Render the entries as a numbered list with blank lines omitted, beginning at the line that contains "This screenshot has width=467, height=211." and stopping after the line that contains "coord(1205,386)".

## DATASET
begin

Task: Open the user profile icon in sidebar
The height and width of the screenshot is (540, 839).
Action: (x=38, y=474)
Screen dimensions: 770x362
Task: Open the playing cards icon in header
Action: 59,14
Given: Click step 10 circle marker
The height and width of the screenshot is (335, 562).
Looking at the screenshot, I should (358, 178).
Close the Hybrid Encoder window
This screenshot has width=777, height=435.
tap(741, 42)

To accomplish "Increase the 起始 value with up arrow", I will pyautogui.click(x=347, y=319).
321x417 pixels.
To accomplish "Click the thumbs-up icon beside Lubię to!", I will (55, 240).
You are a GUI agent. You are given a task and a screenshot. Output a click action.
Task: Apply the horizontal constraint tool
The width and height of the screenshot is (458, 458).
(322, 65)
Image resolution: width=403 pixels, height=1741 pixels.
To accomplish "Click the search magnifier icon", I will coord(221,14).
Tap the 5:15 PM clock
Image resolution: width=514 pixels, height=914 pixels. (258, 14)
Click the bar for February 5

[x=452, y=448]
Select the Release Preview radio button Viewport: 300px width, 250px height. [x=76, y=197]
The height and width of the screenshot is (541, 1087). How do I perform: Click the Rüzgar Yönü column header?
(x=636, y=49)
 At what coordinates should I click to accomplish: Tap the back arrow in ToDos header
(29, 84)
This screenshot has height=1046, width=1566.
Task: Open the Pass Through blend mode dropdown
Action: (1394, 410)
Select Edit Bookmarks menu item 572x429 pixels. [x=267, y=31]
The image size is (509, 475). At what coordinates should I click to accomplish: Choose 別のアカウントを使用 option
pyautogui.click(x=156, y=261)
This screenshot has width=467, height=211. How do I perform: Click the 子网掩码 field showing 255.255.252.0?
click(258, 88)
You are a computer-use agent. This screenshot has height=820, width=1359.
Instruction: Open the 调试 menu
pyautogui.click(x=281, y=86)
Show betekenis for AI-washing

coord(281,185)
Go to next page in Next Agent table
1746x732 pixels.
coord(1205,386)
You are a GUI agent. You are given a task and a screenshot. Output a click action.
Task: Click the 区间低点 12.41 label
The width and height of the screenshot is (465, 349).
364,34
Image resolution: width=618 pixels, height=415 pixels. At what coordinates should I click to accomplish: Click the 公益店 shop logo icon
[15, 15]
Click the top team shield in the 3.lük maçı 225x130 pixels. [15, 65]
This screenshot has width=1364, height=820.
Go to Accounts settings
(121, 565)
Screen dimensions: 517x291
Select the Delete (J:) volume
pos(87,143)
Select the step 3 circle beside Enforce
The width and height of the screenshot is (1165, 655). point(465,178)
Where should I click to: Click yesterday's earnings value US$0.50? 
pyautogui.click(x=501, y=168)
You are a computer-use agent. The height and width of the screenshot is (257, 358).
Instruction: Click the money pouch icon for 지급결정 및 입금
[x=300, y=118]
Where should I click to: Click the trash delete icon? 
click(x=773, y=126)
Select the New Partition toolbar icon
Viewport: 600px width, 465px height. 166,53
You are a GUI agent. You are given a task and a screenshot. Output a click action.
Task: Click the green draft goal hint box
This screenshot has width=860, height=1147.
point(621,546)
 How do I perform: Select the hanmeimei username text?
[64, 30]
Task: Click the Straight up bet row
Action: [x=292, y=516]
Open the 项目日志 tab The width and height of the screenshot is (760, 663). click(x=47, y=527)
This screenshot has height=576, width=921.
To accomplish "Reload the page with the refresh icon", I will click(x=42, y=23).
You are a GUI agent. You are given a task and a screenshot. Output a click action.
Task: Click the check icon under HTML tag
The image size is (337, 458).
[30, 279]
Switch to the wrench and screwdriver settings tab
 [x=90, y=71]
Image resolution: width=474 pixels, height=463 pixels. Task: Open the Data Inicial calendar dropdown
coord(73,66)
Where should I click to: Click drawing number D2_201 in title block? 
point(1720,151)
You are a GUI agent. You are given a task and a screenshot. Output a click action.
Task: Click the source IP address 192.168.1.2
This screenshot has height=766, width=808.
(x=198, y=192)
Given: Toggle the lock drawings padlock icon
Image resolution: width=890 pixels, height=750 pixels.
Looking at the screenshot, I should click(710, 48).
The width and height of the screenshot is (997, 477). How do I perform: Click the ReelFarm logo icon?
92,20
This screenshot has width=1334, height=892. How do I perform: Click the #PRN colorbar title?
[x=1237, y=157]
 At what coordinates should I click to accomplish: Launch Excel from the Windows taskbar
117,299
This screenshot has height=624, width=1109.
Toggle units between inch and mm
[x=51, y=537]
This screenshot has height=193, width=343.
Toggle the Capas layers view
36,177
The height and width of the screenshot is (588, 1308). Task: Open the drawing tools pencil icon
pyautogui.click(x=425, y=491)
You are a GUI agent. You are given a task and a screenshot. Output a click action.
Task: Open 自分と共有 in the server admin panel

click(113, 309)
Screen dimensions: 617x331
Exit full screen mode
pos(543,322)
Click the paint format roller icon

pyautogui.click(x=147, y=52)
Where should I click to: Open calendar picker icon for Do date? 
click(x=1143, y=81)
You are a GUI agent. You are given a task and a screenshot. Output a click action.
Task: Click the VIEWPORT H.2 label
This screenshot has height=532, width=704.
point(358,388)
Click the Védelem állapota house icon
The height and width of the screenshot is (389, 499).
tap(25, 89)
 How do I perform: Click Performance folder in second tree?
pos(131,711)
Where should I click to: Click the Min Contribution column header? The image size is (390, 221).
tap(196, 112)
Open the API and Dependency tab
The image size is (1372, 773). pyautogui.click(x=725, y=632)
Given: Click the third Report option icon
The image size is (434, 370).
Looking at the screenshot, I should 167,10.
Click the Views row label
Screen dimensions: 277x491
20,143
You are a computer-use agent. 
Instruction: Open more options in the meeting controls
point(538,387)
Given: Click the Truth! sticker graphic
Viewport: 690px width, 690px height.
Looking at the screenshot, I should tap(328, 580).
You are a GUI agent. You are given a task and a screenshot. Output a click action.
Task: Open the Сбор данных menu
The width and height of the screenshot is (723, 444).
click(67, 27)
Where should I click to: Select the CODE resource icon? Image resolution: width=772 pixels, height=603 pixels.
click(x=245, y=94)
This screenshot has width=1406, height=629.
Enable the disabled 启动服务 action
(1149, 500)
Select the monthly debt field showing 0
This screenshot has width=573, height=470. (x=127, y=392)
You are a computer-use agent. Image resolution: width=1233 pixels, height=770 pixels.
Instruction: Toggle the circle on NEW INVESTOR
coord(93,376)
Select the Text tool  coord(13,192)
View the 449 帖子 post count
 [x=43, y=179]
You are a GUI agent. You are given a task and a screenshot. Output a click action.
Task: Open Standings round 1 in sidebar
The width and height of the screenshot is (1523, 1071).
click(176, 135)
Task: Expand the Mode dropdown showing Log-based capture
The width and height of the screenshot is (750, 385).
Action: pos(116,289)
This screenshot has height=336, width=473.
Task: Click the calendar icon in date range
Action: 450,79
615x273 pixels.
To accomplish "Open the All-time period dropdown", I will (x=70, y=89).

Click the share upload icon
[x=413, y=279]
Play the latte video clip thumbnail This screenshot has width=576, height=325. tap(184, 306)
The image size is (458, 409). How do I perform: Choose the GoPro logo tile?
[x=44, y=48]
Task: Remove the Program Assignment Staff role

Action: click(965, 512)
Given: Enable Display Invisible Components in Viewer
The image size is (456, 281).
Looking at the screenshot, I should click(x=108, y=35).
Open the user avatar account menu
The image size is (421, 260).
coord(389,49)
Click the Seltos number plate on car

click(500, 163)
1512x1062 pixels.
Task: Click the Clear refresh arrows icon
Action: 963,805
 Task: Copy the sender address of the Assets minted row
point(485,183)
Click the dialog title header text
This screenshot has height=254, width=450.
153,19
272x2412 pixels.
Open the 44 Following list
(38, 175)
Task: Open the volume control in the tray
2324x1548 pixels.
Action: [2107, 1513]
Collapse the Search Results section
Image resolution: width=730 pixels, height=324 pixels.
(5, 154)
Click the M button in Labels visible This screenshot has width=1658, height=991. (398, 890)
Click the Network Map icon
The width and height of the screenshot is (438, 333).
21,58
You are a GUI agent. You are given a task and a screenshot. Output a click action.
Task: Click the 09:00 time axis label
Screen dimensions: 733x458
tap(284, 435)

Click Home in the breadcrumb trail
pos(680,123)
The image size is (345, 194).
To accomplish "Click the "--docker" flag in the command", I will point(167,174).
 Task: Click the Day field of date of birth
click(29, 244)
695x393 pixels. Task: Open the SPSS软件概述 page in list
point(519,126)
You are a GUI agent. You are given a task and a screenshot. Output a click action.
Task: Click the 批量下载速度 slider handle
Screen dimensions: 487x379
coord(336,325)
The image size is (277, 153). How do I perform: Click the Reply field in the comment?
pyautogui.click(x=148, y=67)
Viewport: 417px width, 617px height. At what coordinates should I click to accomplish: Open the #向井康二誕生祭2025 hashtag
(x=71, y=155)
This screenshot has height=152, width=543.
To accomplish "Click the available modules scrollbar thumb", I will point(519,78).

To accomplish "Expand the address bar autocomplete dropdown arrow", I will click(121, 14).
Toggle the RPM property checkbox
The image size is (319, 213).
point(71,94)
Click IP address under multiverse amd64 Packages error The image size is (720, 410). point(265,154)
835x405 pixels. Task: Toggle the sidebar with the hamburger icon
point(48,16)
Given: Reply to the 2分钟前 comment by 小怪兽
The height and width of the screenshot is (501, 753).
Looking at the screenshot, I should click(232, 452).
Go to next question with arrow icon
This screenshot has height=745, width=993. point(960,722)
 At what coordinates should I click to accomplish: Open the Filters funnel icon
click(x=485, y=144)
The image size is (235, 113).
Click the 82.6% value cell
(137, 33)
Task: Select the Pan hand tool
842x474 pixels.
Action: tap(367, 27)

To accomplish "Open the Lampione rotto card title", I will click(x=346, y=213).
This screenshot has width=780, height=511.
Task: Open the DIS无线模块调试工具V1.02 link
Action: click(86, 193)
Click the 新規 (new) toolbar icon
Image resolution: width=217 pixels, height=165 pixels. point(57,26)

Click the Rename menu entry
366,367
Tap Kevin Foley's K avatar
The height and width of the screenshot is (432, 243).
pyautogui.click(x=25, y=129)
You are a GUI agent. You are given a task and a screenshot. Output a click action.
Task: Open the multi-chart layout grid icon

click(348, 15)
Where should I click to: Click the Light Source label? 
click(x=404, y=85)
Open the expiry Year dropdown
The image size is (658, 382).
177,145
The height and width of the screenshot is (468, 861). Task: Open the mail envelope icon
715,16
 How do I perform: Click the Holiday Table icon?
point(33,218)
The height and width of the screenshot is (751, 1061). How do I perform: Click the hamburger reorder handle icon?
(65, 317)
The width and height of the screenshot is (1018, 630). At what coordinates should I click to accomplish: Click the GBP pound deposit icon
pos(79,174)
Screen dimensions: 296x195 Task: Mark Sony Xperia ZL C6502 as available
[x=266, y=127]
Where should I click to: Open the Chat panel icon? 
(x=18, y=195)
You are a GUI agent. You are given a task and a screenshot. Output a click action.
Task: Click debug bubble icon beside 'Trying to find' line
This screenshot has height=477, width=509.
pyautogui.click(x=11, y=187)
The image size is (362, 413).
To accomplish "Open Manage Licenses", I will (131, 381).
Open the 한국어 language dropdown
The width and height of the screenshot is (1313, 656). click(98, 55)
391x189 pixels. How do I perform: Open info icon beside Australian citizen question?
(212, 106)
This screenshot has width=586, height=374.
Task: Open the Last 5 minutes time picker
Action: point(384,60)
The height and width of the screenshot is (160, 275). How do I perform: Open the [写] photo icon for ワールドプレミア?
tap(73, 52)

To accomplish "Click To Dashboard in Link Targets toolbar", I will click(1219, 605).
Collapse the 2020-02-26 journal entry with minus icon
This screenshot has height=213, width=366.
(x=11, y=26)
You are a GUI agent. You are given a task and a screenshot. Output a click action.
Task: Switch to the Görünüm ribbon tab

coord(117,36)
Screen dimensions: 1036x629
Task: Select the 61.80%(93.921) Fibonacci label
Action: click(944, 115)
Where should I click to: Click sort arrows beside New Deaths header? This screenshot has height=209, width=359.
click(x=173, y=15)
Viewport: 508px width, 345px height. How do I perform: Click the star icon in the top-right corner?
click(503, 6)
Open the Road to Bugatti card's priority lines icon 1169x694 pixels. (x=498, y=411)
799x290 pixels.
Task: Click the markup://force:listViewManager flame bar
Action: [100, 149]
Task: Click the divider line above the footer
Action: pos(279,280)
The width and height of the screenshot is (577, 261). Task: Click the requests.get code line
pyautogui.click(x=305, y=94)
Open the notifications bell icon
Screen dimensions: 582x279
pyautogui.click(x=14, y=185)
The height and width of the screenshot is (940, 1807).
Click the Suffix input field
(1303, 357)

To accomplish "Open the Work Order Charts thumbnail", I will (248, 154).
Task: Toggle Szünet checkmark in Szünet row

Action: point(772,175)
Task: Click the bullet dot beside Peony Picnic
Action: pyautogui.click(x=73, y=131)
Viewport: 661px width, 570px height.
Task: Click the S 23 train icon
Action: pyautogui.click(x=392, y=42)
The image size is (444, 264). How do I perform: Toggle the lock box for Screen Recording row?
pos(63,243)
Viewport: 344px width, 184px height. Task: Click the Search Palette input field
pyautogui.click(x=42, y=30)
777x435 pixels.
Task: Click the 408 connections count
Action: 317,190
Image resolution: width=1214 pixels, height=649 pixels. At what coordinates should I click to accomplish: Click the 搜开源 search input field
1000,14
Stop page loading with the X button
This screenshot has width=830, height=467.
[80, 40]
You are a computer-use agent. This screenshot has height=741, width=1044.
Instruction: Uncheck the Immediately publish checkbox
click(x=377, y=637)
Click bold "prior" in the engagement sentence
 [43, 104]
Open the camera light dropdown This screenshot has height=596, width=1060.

end

## OUTPUT FOR THIS EXERCISE
1. This screenshot has width=467, height=211. How do I perform: Click the 子网掩码 field showing 255.255.252.0?
2. click(258, 88)
3. You are a computer-use agent. This screenshot has height=820, width=1359.
4. Instruction: Open the 调试 menu
5. pyautogui.click(x=281, y=86)
6. Show betekenis for AI-washing
7. coord(281,185)
8. Go to next page in Next Agent table
9. 1746x732 pixels.
10. coord(1205,386)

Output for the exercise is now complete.